Data in this exercise Block Start
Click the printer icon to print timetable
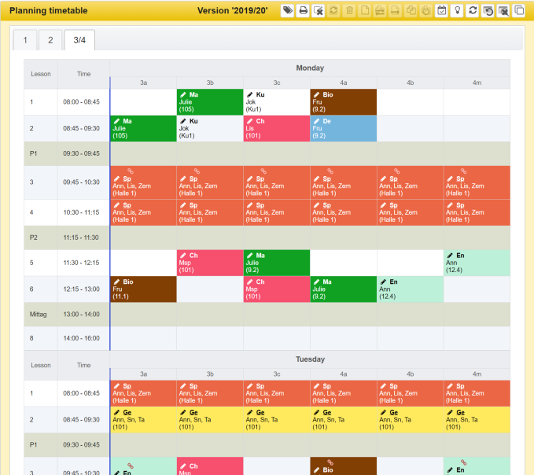The image size is (534, 475). [x=303, y=11]
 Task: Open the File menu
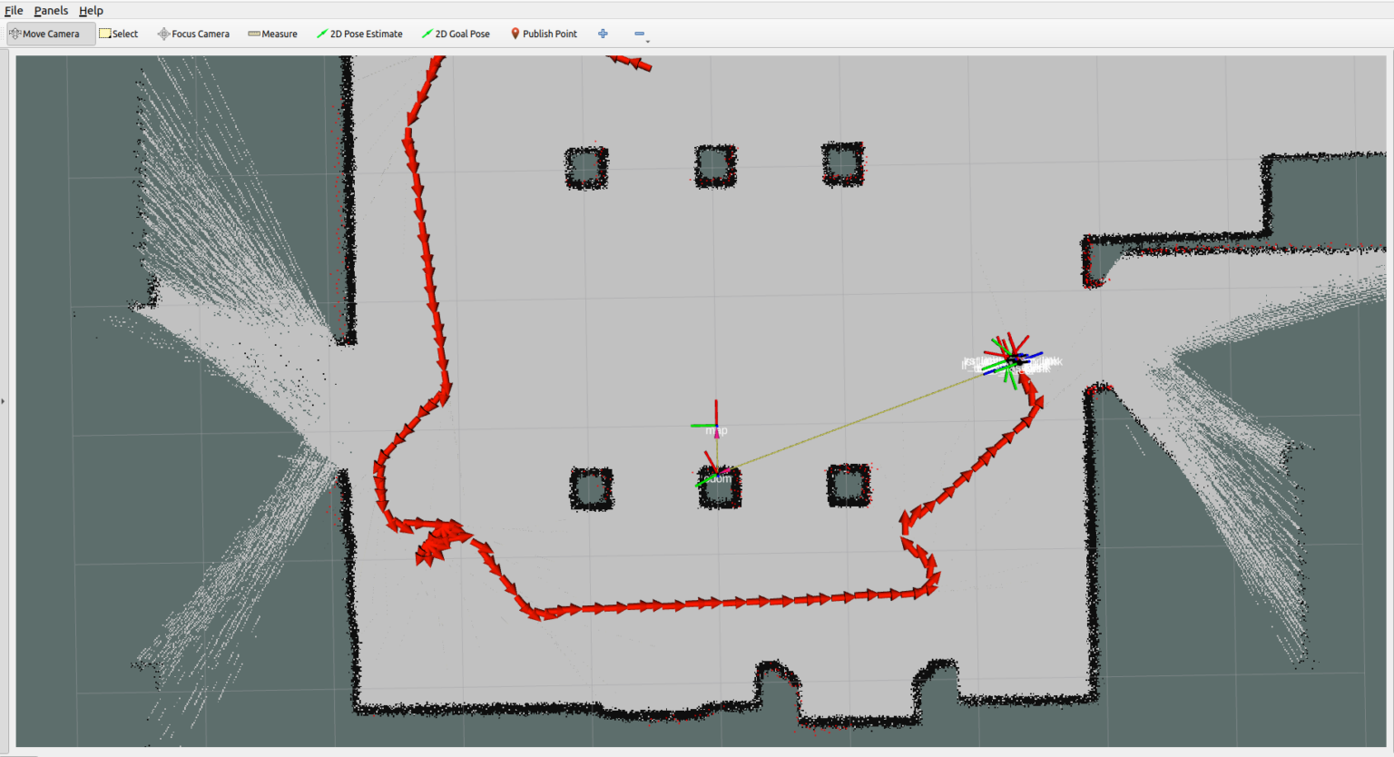point(14,10)
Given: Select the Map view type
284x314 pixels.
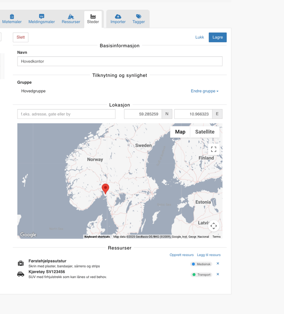Looking at the screenshot, I should coord(180,132).
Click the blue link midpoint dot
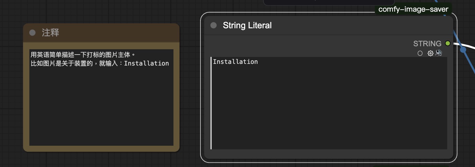This screenshot has height=167, width=475. [463, 50]
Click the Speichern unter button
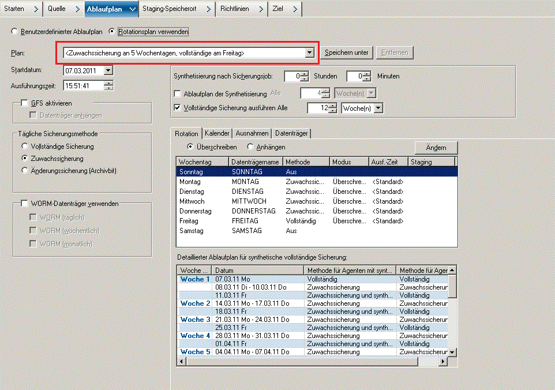555x390 pixels. pos(346,52)
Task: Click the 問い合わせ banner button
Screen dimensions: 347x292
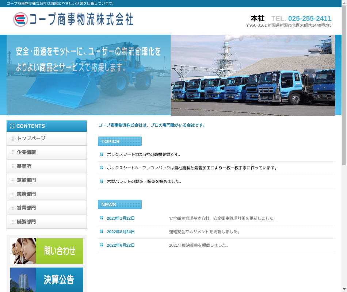Action: tap(47, 251)
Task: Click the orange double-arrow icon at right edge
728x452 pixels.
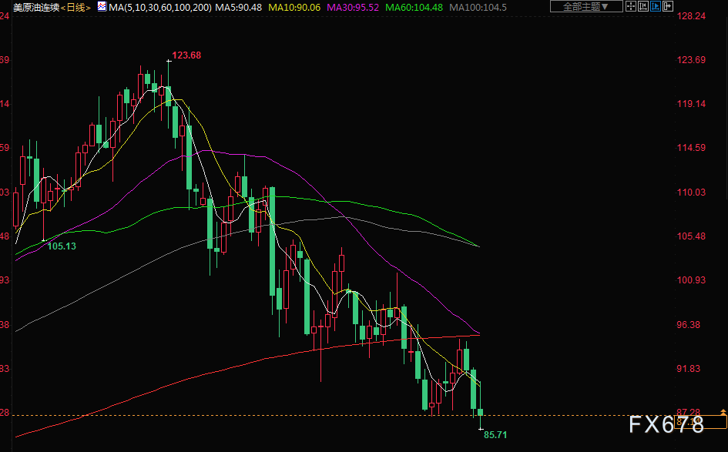Action: point(723,413)
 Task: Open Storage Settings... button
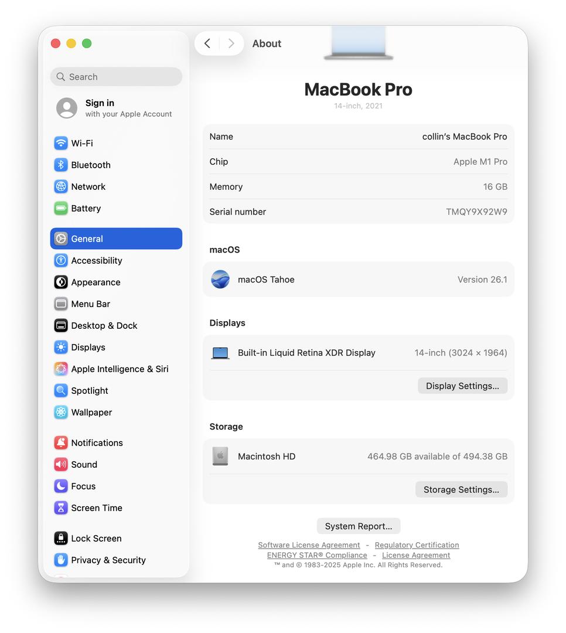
Data in this exercise Block End
What the exercise asks:
Leave the pictures out and restate exactly the lines from the one that has "Task: Open the File menu" through the final line of the entries above, both ends included.

Answer box:
 Task: Open the File menu
point(14,10)
Given: Select the Map view type
284x314 pixels.
Looking at the screenshot, I should coord(180,132).
Click the blue link midpoint dot
This screenshot has height=167, width=475. [463, 50]
Click the Speichern unter button
555x390 pixels. pos(346,52)
Task: Click the 問い合わせ banner button
Screen dimensions: 347x292
Action: tap(47, 251)
Task: Click the orange double-arrow icon at right edge
728x452 pixels.
Action: point(723,413)
 Task: Open Storage Settings... button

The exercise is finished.